In Vladimir Nabokov’s 1947 novel Bend Sinister, a simple-minded supporter of the fanatical Average Man party, which has just taken power, describes the corruption and hypocrisy of the old regime:
“Well, firstly, we were made to pay impossible taxes; secondly, all those Parliament ministers and Ministers of State whom we never saw or heard, kept drinking more and more champagne and sleeping with fatter and fatter whores. That is what they call liberty!”
Minus the taxes, this is a good sketch of the populist subject matter explored by George Grosz, the German Dadaist, communist, and First World War veteran, whose pictures satirised the injustices of the Weimar Republic. Grosz’s painting Grey Day (1921) is the central piece in Tate Britain’s wonderful ‘Aftermath: Art in the Wake of World War One’ exhibition, which closes on September 24th. This vast show would be worth catching for Otto Dix’s war etchings alone, but also boasts some excellent pieces by CRW Nevinson, Max Ernst, William Orpen, and Max Beckmann.
Grey Day contrasts a gloomy industrial worker and an amputee war veteran with a “bourgeois” German in a suit, who happily trots along, oblivious to their plight. The latter figure is something of a caricature, but then, so are the worker and the soldier. This tendency to deal in stereotype crops up in Grosz’s other pieces in ‘Aftermath’, such as 1921’s Toads of Property and his collection The Face of the Ruling Class, and reveals the essential distortion of reality Grosz’s communist politics force on his art.

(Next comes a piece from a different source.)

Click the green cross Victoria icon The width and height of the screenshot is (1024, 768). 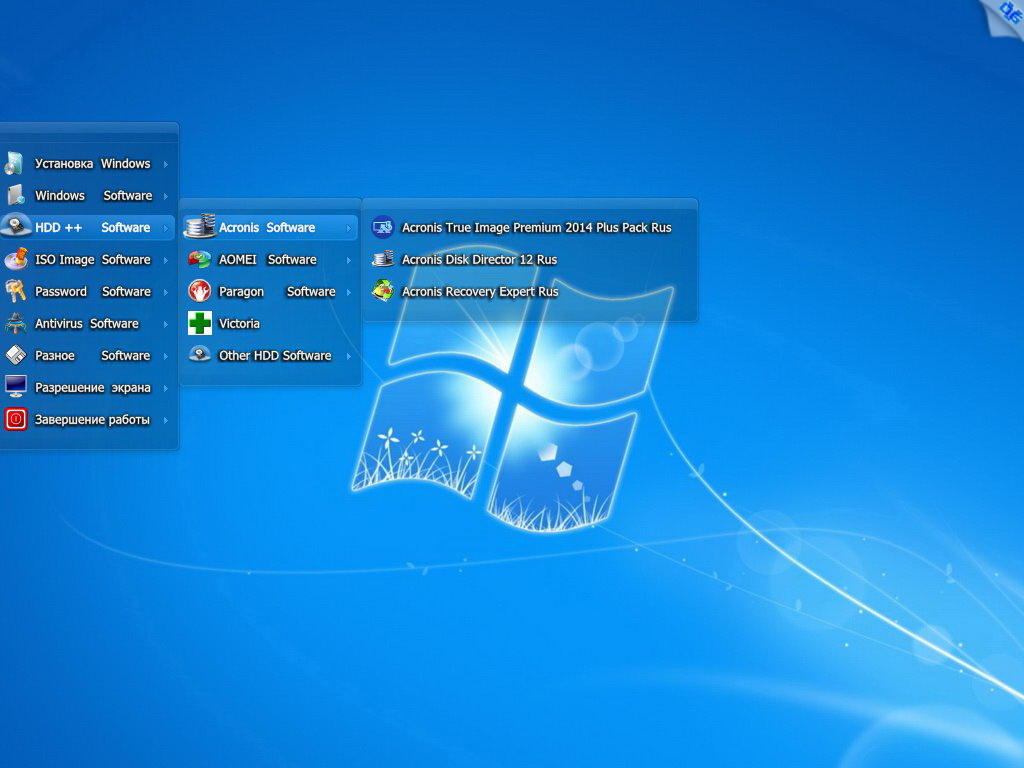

This is less a criticism of his art than of his politics. After all, the great works of Christian art are no less beautiful for their political message, nor for their distance from reality. The question of whether Grosz’s pictures are works of art is settled at a single glance. But the underlying political assumption in Grosz’s work, which is that 1920s Germany was so debased only communism could save it, was wrong twice: first about Germany, which could and did plumb lower depths, and second about communism, which in the end couldn’t even save itself.
From today’s vantage point – after Nazism, World War Two, the Holocaust, and east German communism – the Weimar Republic doesn’t look so terrible, (even if it still looks like it might have been doomed from the start). Given this, it might be worth asking: Were German artists like Grosz wrong to radically attack the Weimar Republic when the alternatives were so dangerous?
First, it’s important not to overstate art’s influence on politics. The comedian Peter Cook, making light of art’s political impact, once remarked that “those wonderful Berlin cabarets” didn’t stop the rise of Hitler. That’s true, and moreover, the rise of Hitler put a stop to those Berlin cabarets.
The Nazis also confiscated modernist paintings, including George Grosz’s Metropolis (1916) and several of his drawings, and mocked them at the infamous “Degenerate Art” exhibition in 1937 hosted by The Führer, (himself a failed painter). Grosz had been fined for his work in the 20s under the pre-Nazi governments, but it wasn’t until he was threatened by some local Brownshirts in 1932 that he decided to leave the country for America.
It’s a commonplace to say that a society where people can express themselves freely, and criticise anything they like through art or other means, is better than one where you can’t. It’s therefore tempting to suggest that those German artists should have recognised their relative freedom and kept their criticisms constructive. But what good is free expression if you don’t use it? To not use it out of fear you’ll lose it is effectively to not have it.
Albert Camus’s declaration in 1957 that artists should “create dangerously” against the pressure to self-censor applies as much to artists in free societies as to those in dictatorships. In the same speech, Camus added: “Art advances between two chasms, which are frivolity and propaganda.”
I’ve said that Grosz’s political views don’t spoil one’s appreciation for his pictures. But his politics did prevent him from making better ones. Contra Camus, Grosz had a commissar in his head, and it stopped him from developing as an artist. His friend Otto Dix had a brief flirtation with communist politics and Dada forms, including his own brilliant pictures of amputee veterans, (also in ‘Aftermath’ — War Cripples, Card Players, and Match-Seller, all 1920).
But Dix moved on, withdrew from politics, and focused on trying to paint the world objectively, rather than as his opinions dictated. Even in his Dada pictures, there’s no sense of hostility to any of the people in them. As Camus also says, the role of art is not to judge but to understand. The result is Dix’s rich body of work, full of colour and humanity. Grosz by contrast is over near the propaganda “chasm” of Camus’s formulation.
Ironically, this makes his work less persuasive, whereas Dix’s commitment to honesty and even beauty produced the finest picture polemic against war since Goya. As Percy Bysshe Shelley said, art is most likely to affect the world when it isn’t trying to.